Task instructions
1) Update the cancer clinical trials article from "Investigators from Meharry" to "in Denver, Colo.", putting "enrollment study" in place of "recruitment trial".
2) Carry on the news article about minority enrollment in cancer clinical trials from its last sentence.
---------- Study text
Cancer Project Enhances Minority Participation in Clinical Trials
News Apr 20, 2009
African-Americans are more likely to be diagnosed with certain forms of cancer and are far more likely to die of the disease. But, they also are less likely to enroll in cancer clinical trials, with African-Americans accounting for just 2.5 percent of participants nationwide.
Investigators from Meharry Medical College and Vanderbilt-Ingram Cancer Center, Nashville, Tenn., have just completed a multi-year recruitment trial in which 68 percent of those minority patients eligible for a clinical trial agreed to participate. The dramatic increase in enrollment was the result of direct intervention, which included identifying barriers to enrollment and developing programs to eliminate those barriers. The results were reported during the annual American Association for Cancer Research conference in Denver, Colo.
--------------------
---------- Source data
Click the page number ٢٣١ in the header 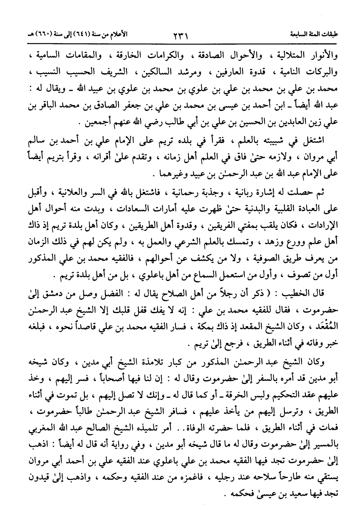click(x=180, y=37)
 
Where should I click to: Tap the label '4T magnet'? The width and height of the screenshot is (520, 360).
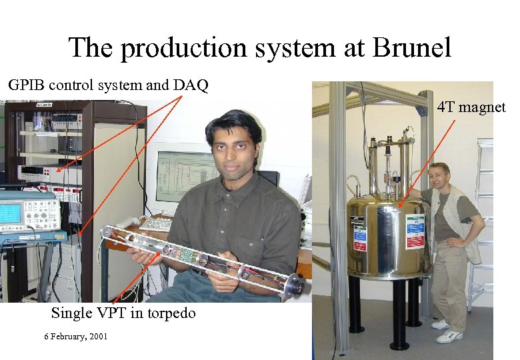471,107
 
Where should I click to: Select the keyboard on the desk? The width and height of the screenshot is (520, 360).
157,223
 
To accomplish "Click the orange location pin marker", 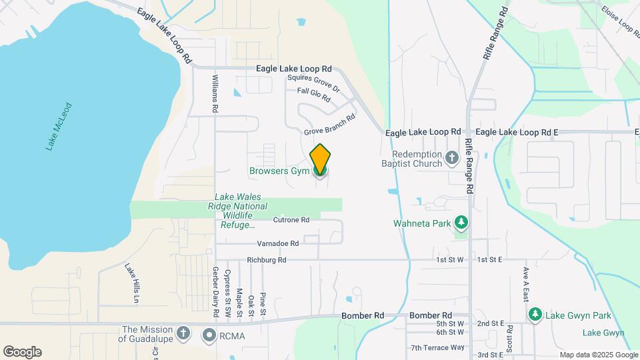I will point(320,159).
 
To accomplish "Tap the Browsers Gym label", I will point(279,171).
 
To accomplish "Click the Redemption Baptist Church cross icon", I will point(452,158).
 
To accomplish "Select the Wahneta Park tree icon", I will point(461,223).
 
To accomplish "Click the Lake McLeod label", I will point(59,126).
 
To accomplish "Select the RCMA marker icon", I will point(210,335).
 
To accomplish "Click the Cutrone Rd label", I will point(291,219).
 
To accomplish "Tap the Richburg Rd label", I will point(266,260).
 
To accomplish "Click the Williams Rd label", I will point(215,93).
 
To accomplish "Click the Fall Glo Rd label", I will point(314,95).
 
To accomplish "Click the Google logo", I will point(22,351).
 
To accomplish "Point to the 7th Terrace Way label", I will point(437,347).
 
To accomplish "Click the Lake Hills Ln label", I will point(131,283).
--------------------
Written answers
1)
Investigators from Meharry Medical College and Vanderbilt-Ingram Cancer Center, Nashville, Tenn., have just completed a multi-year enrollment study in which 68 percent of those minority patients eligible for a clinical trial agreed to participate. The dramatic increase in enrollment was the result of direct intervention, which included identifying barriers to enrollment and developing programs to eliminate those barriers. The results were reported during the annual American Association for Cancer Research conference in Denver, Colo.

2)
Barriers included missed appointments, lack of transportation, inadequate insurance, miscommunications and lack of patient understanding. Those barriers were identified during the first year of the study and program procedures were adjusted during succeeding years to address them. Investigators developed a model of care that screened every newly diagnosed patient and identified those patients eligible for a clinical trial.
In 2000, the investigators established a clinical trial shared resource at Nashville General Hospital at Meharry. Most of the patients at this facility are under and uninsured and 55 percent are African-Americans.
“We discovered that these minority patients were just as interested in clinical trials, but they were more likely to have logistical barriers that made enrollment difficult,” said Debra Wujcik, R.N., Ph.D., lead author and director of Clinical Trials at Meharry.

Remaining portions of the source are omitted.